Derived from job-description analysis by Serendipath's career intelligence engine.
Original posting from Robert Half via LinkedIn
Position Intel: This is a hands-on applied AI position where you’d partner closely with the AI Architect to build and operationalize AI agents and automation workflows across the organization. The role focuses heavily on retrieval-augmented generation (RAG), agent frameworks, and LLM evaluation, all within a Databricks-centric data platform and Microsoft Copilot Studio ecosystem.

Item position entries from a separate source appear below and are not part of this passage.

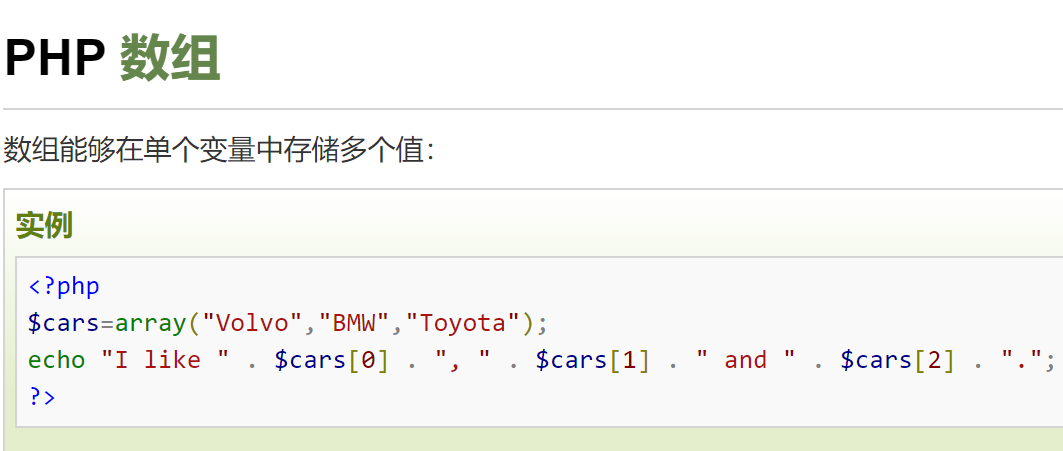Click the " and " string
The height and width of the screenshot is (451, 1063).
(x=746, y=359)
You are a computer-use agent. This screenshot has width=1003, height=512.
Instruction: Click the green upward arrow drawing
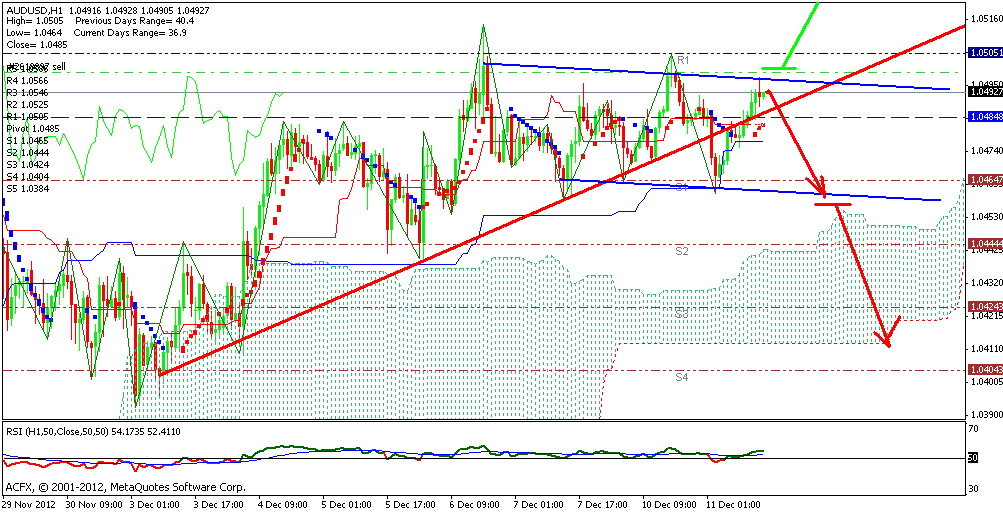pyautogui.click(x=800, y=34)
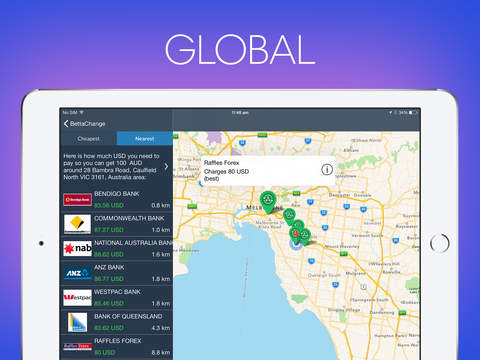The image size is (480, 360).
Task: Tap the nab logo icon
Action: pos(77,248)
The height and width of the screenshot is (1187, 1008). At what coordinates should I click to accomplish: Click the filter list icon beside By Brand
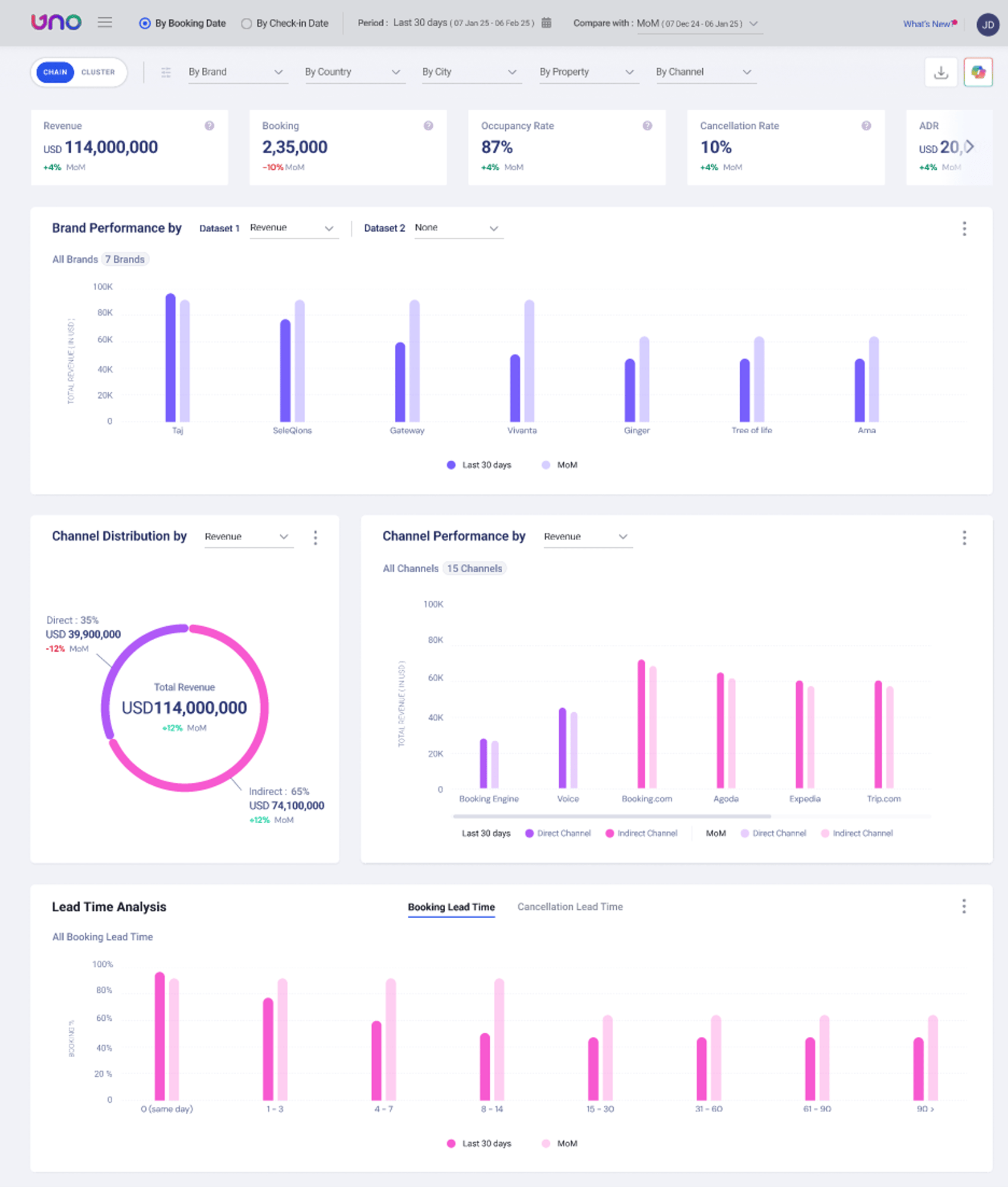[x=166, y=72]
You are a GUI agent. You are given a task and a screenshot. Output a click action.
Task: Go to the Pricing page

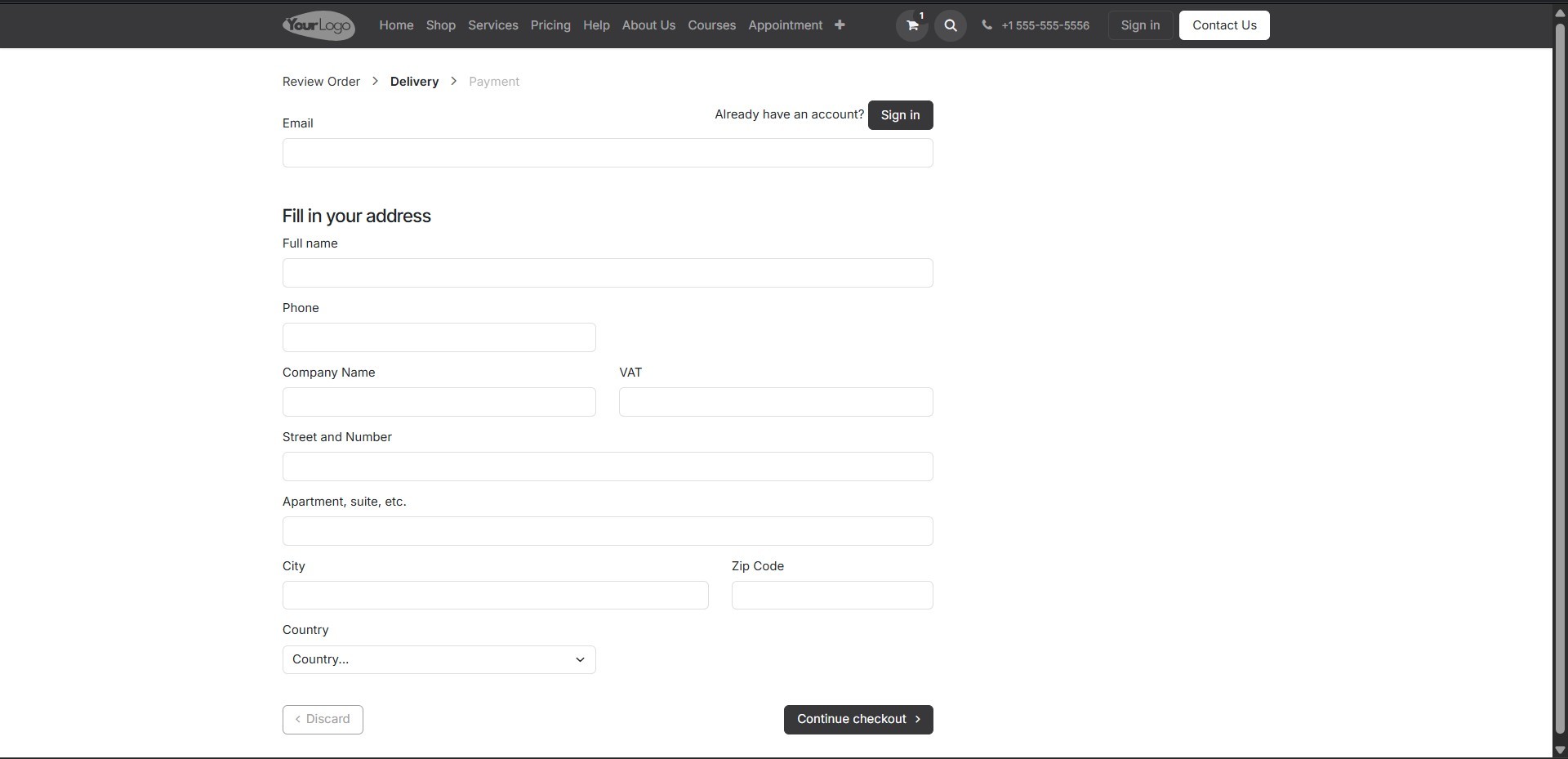[x=550, y=25]
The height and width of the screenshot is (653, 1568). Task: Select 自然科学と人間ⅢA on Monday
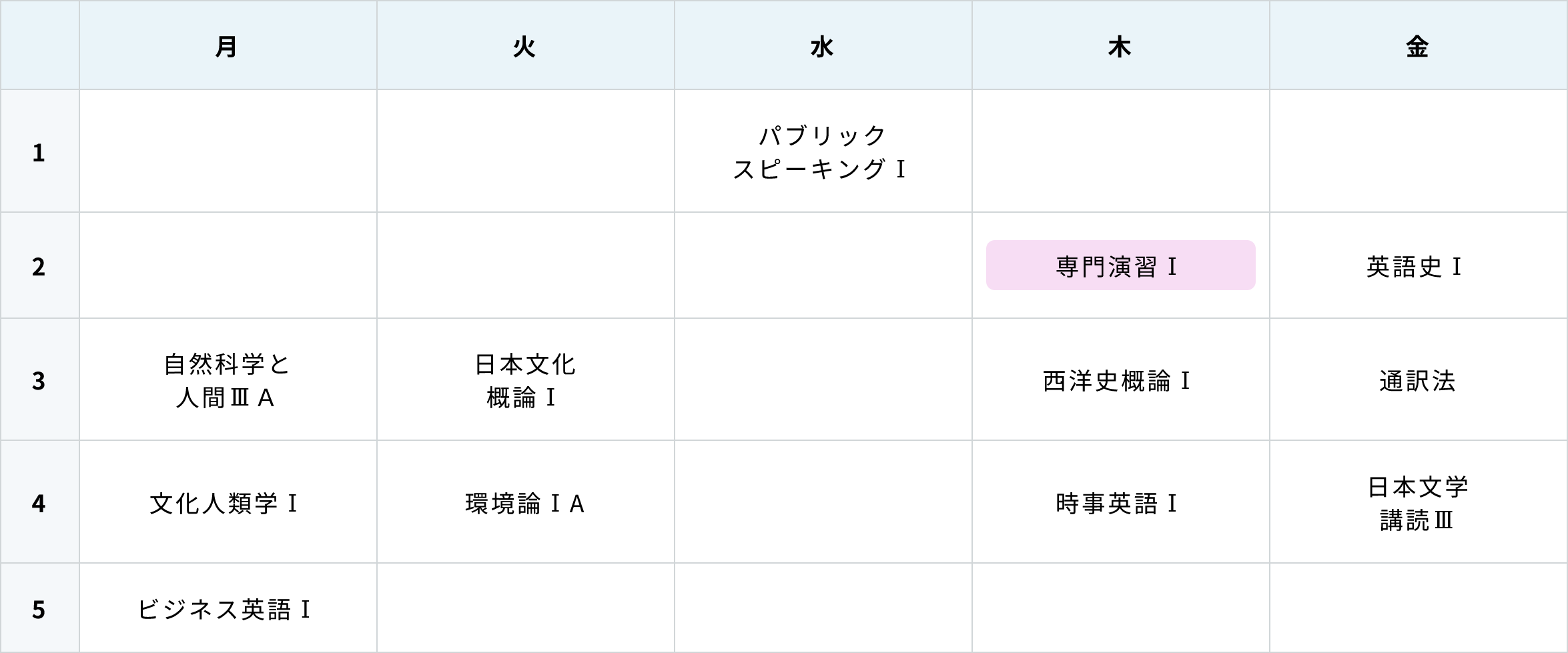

You’d be responsible for building and deploying AI agents, configuring embeddings/vector retrieval strategies, and developing prompt logic to ensure accurate, grounded responses. A big part of the role also involves evaluating and auditing agent performance—identifying issues like hallucinations or retrieval gaps and improving reliability over time. On the data side, you’d work with teams to prepare and structure data for AI workflows in Databricks, including document ingestion, chunking, and indexing.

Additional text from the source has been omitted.